Fatigue could be an issue for a Chile team that has played eight games in a month and went to penalties against Portugal, but Vidal hopes the will to win can make up for any tired legs.
“Our fuel reserves never run empty,” he said. “Today we are ahead of the final and the pleasure is a unique situation in football.”
Sunday’s final will pitch youth against experience, with an experimental Germany side taking on a Chile team that has kept the same key players for several years.
The Confederations Cup is FIFA’s dress rehearsal for the World Cup, but for Germany it’s an audition.
Loew’s young players know they’re fighting each other for a chance in next year’s World Cup squad, when key players from the victorious 2014 side like Toni Kroos, Mesut Ozil and Thomas Mueller are set to return. The German under-21 team’s European Championship win on Friday means younger players are staking a claim to a World Cup place too.

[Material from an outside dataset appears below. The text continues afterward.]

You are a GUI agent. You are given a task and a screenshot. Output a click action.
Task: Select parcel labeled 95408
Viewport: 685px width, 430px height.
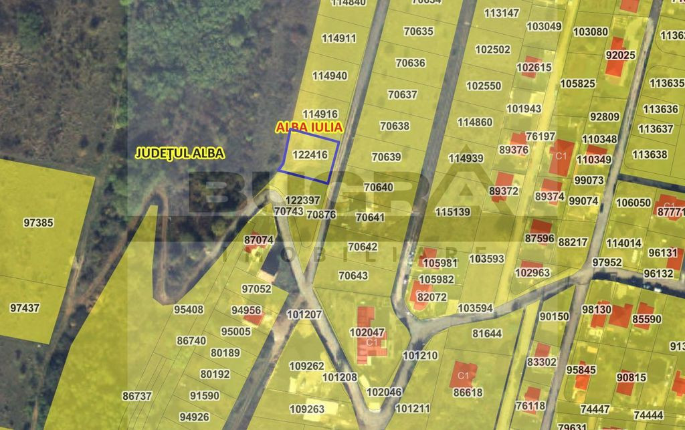(189, 310)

Chile and Germany drew 1-1 in the group stage, with Lars Stindl canceling out Alexis Sanchez’s sixth-minute opener for Chile.
Loew said his team was left in “disarray” by Chile’s fast-starting, hard-charging style, before recovering later on. He’ll rotate his team after Thursday’s 4-1 semifinal win over Mexico.
“There will be changes,” Loew said. His rotations so far have yielded explosive contributions from formerly fringe players.
Germany’s lively start against Mexico was in part due to the speed of right wing back Benjamin Henrichs, who had played just 16 minutes in the group stage. On his only appearance, Kerem Demirbay opened the scoring goal in a 3-1 win over Cameroon, and substitute Amin Younes scored in a late cameo appearance against Mexico.
Loew faced criticism at home ahead of the Confederations Cup for leaving out big-name players.
“I feel vindicated,” he said Saturday. “What will happen this year is still on another page. The players who have played here have made a very favorable impression.”
Chile coach Juan Antonio Pizzi said his team wouldn’t underestimate the young Germans, whose time at top clubs made them wise beyond their years.
“While it is true that because of their age they can seem like beginners or youngsters, they have a lot of experience despite their youth,” he said. “That makes them a formidable opponent.”
AP Sports Writer Graham Dunbar also contributed to this story.